4.5. Question 5: What Are the Main Future Research and Policy Implications?

Our results—that a representative, conservative sample of privatized, US, VOC-waste testing sites tend to violate government-testing requirements—suggest the importance of examining non-privatized, non-California, non-VOC, or non-TC waste testing/cleanup, to see whether further results are consistent with those discovered here. Such investigations, however, will be impeded by the four problems noted in Section 4.4.

Future investigations likewise might compare different hazardous-waste exposures and resulting health impacts associated with sites that meet, versus those that fail to meet, government-regulatory-testing requirements. Finally, as already suggested in the previous section, researchers might examine the effects of test data availability/nonavailability on waste cleanup, given that few US states post online hazardous-facility-testing/cleanup documents [38,39]. As a result, other states and nations are likely to be less able than California to assess the adequacy of hazardous-waste testing.

Regarding future policy, an inexpensive way to improve the oversight of waste testing, environmental justice, and environmental health might be to require all testing/cleanups to have annual, routine, independent scientific-data audits (RISDA) [85,115]. Analogous to financial-data audits, RISDAs do not interfere with sampling, but merely check whether reported/published testing conclusions agree with test data. A RISDA likely would have shown TC problems, because after NOTSPA failed a RISDA [85], this red flag motivated the current study.

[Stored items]
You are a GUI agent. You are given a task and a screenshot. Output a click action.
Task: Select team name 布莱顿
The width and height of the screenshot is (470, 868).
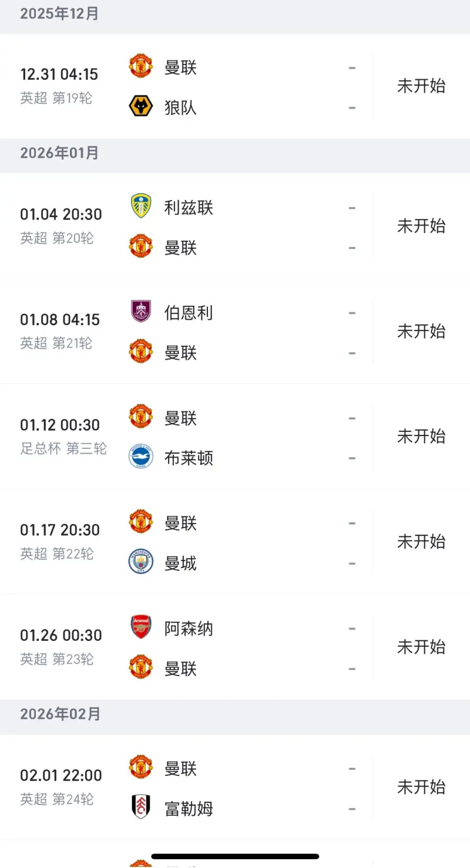189,458
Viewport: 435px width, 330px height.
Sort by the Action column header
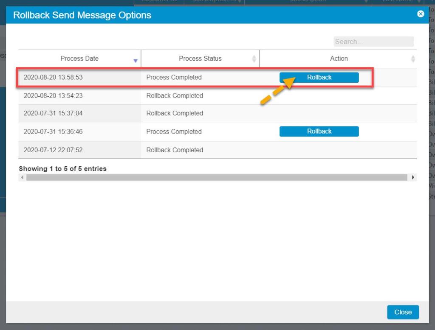point(339,59)
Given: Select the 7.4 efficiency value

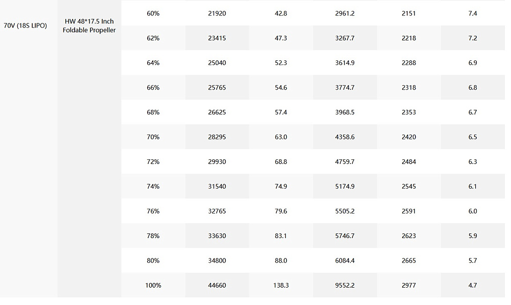Looking at the screenshot, I should (473, 13).
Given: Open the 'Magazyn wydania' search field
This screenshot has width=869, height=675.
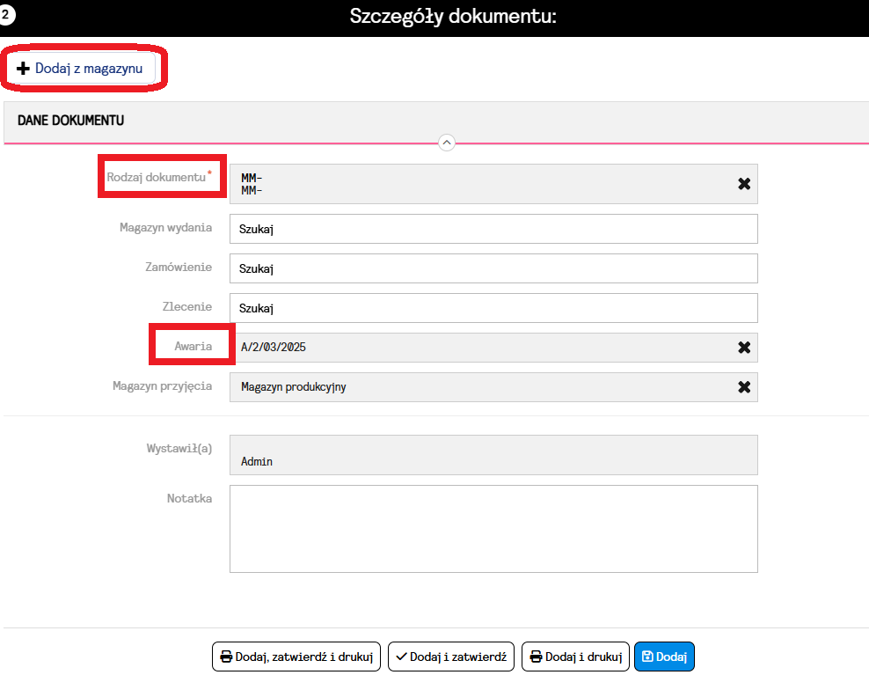Looking at the screenshot, I should point(493,229).
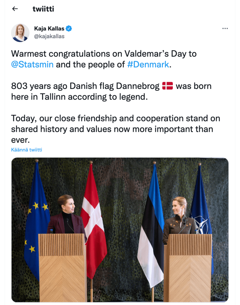
Task: Click the Kaja Kallas display name
Action: (49, 29)
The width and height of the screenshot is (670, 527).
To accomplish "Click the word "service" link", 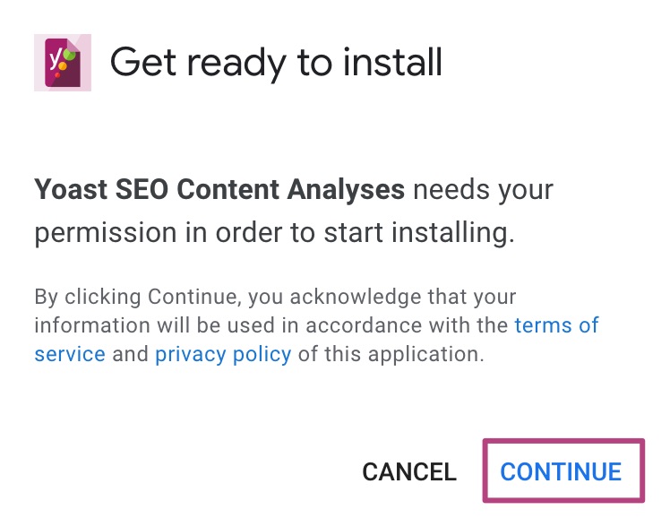I will [x=70, y=354].
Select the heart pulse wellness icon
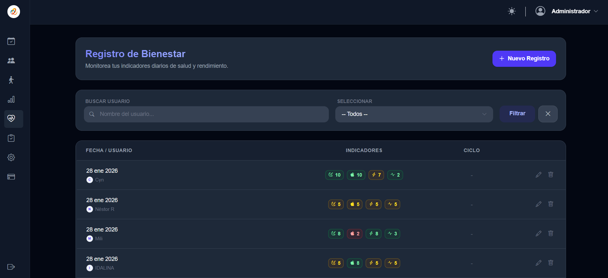Image resolution: width=608 pixels, height=278 pixels. (x=11, y=118)
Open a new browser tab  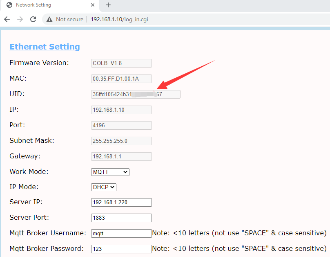pyautogui.click(x=108, y=5)

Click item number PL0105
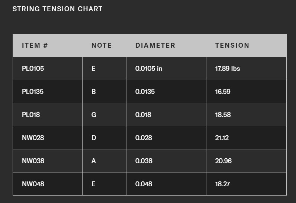click(x=33, y=69)
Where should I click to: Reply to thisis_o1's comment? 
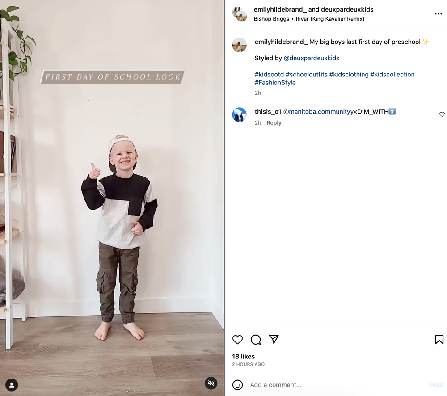pyautogui.click(x=274, y=122)
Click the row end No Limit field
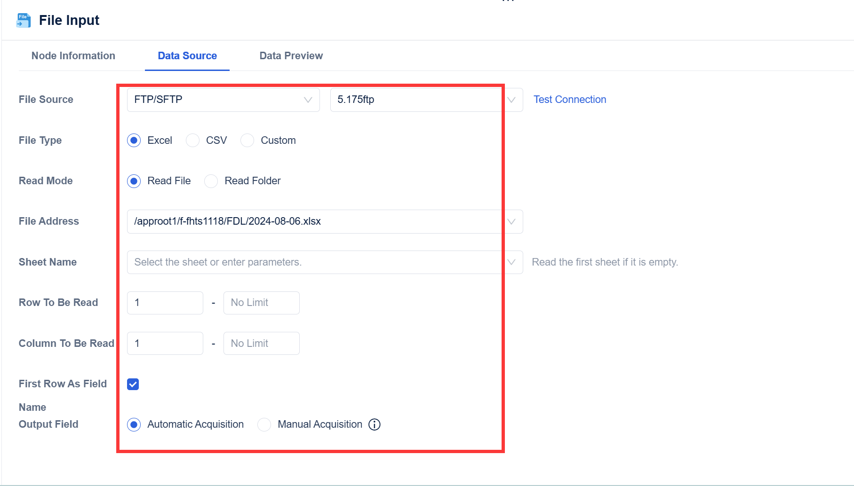 261,303
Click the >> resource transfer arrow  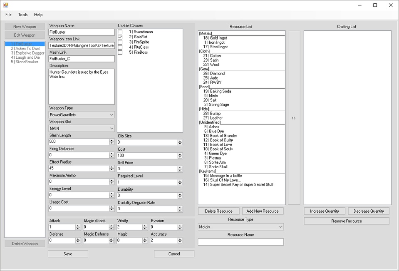pos(294,118)
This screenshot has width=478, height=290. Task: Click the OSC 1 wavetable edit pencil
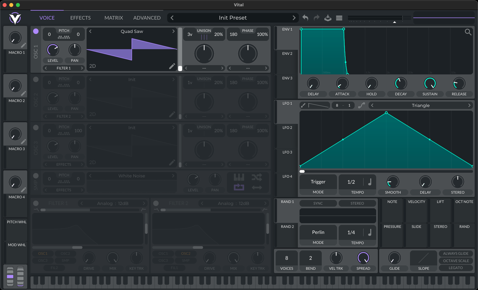click(x=172, y=66)

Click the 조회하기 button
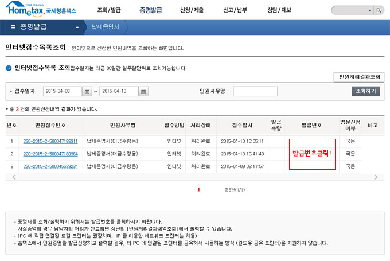(366, 91)
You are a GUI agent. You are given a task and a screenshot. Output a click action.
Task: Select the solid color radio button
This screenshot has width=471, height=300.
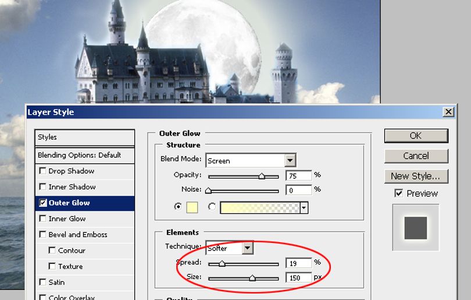178,207
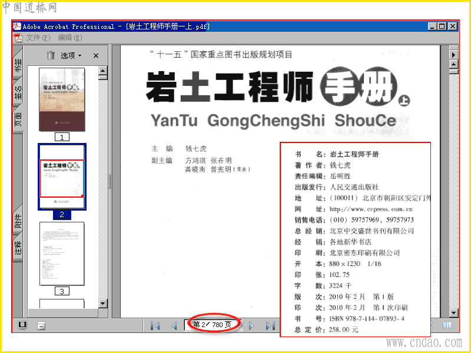Open the 文件 menu
Screen dimensions: 471x353
(x=38, y=38)
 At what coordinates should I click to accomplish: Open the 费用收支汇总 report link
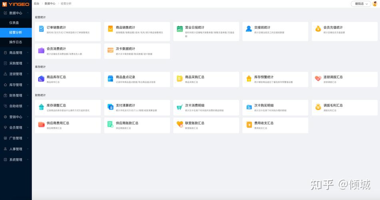coord(264,123)
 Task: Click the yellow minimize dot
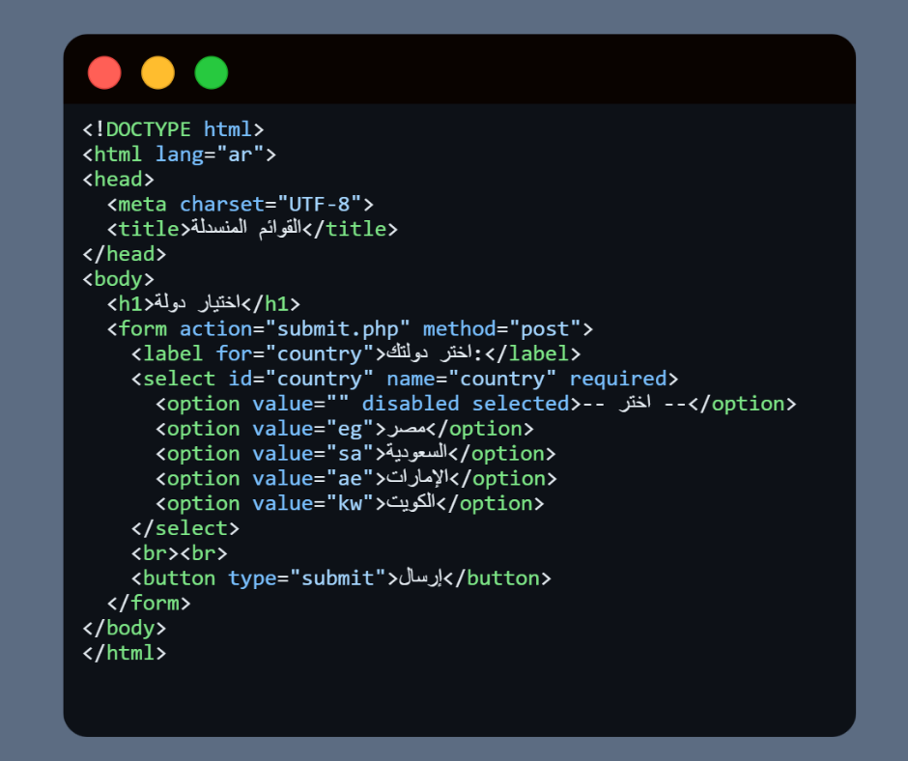pyautogui.click(x=157, y=72)
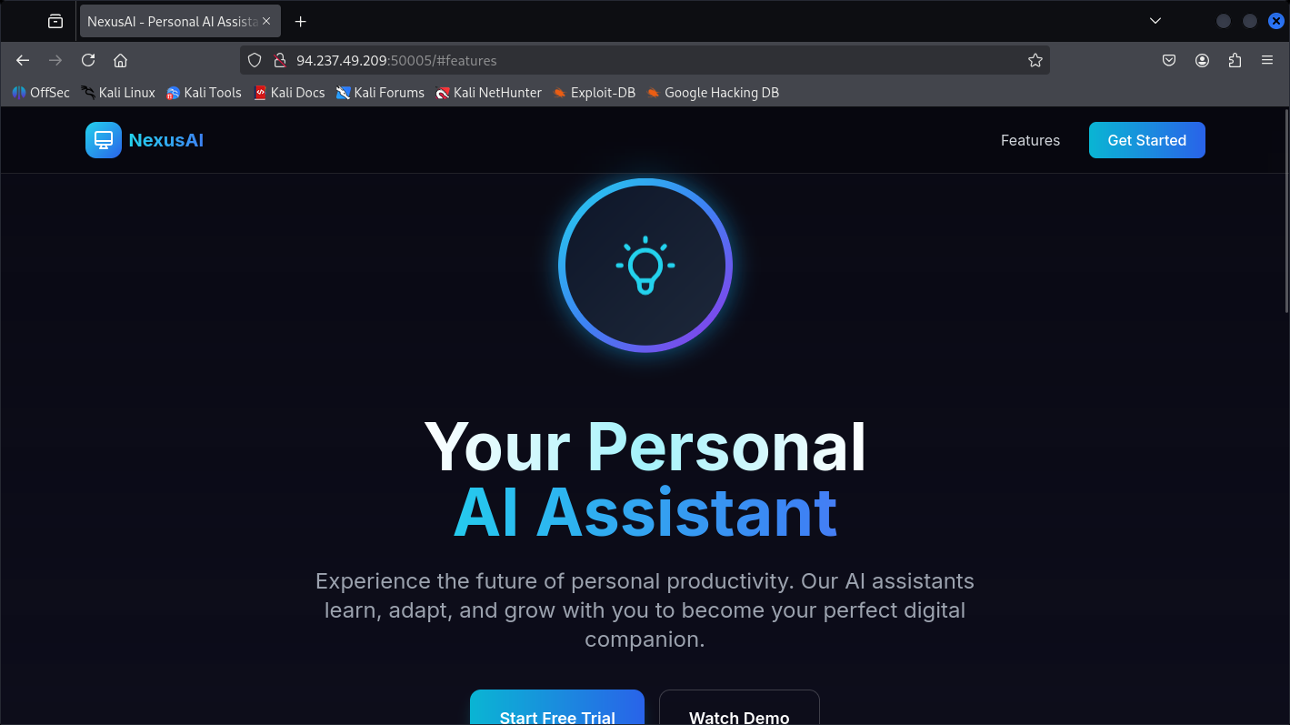Bookmark this page with star icon
1290x725 pixels.
(1035, 60)
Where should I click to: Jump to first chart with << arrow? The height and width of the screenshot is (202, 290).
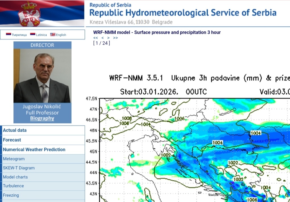pos(96,38)
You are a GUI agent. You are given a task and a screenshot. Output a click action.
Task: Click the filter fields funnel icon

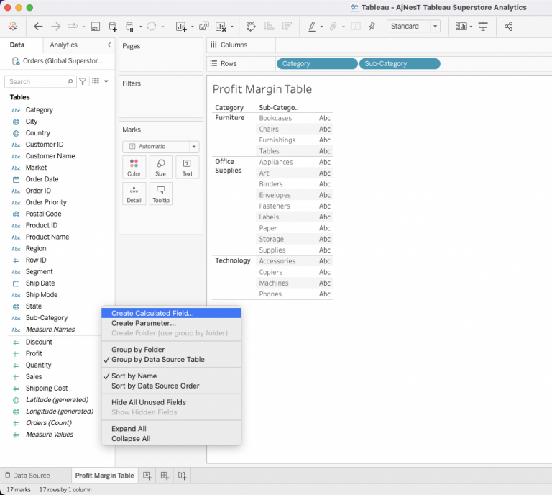(83, 82)
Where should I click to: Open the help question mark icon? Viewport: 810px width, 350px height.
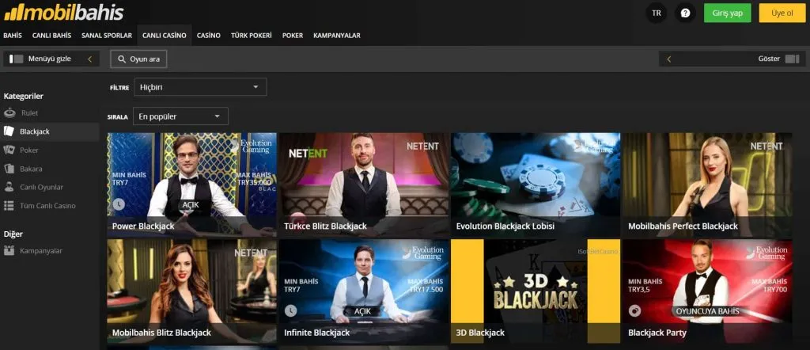685,13
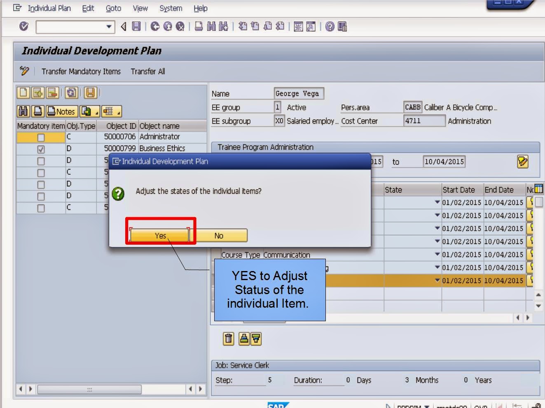Click the Transfer All button

coord(147,71)

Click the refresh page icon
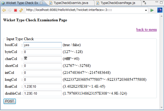click(21, 10)
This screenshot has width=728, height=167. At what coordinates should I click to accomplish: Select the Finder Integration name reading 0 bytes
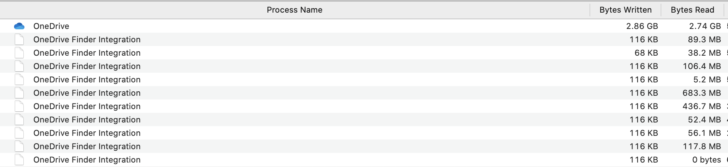(87, 160)
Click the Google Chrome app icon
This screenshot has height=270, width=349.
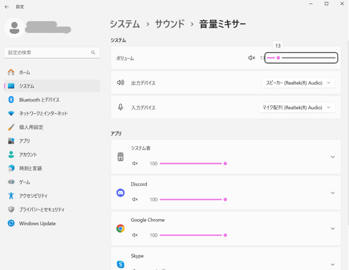121,228
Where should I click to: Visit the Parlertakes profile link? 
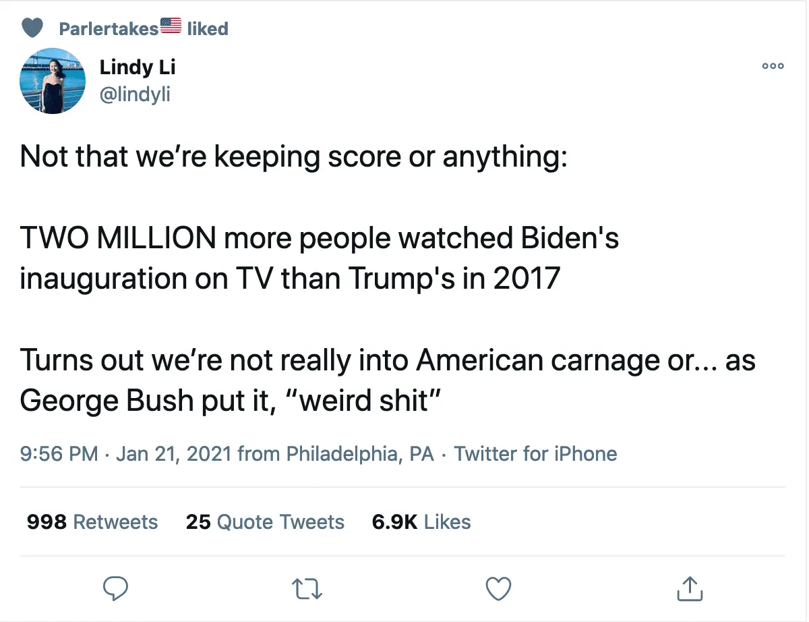[x=109, y=28]
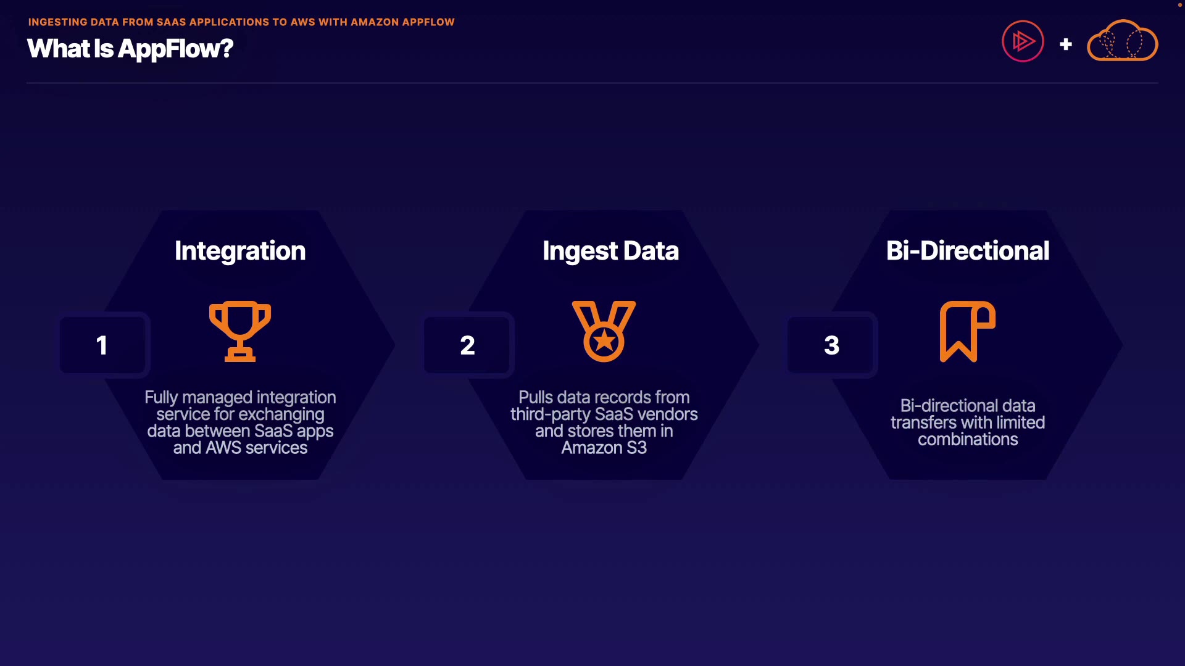The image size is (1185, 666).
Task: Click the Bi-Directional heading
Action: tap(967, 251)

TASK TO CARRY OUT: Please extend the passage on hazardous-waste testing and policy, starting right after its final sentence.

WRITTEN RESPONSE:
One legal reform to promote reliable testing might be for states to pass analogues of the US EPA’s scientific integrity laws. These are binding on federal contractors who are “conducting, supervising, communicating, and utilizing [scientific testing and] results” [116]. If California’s privatized toxic-site cleanup contracts had included such a state contractor integrity clause, this might have prevented the testing violations outlined here [84,85,86,90]. More generally, governments might reevaluate their commitments both to overseeing hazardous-site testing/cleanup and to cleanups. After all, waste-site assessors’ already-mentioned financial conflicts of interest may be one reason for the apparent California violations of VOC-waste testing requirements.

5. Conclusions

Our results (29 of 30) reveal a representative, conservative sample of privatized-testing violations that answer our study question in the affirmative: Does US hazardous-waste testing (most of which is privatized), at representative US subsurface-VOC sites, tend to follow or to violate regulatory “requirements” for VOC testing?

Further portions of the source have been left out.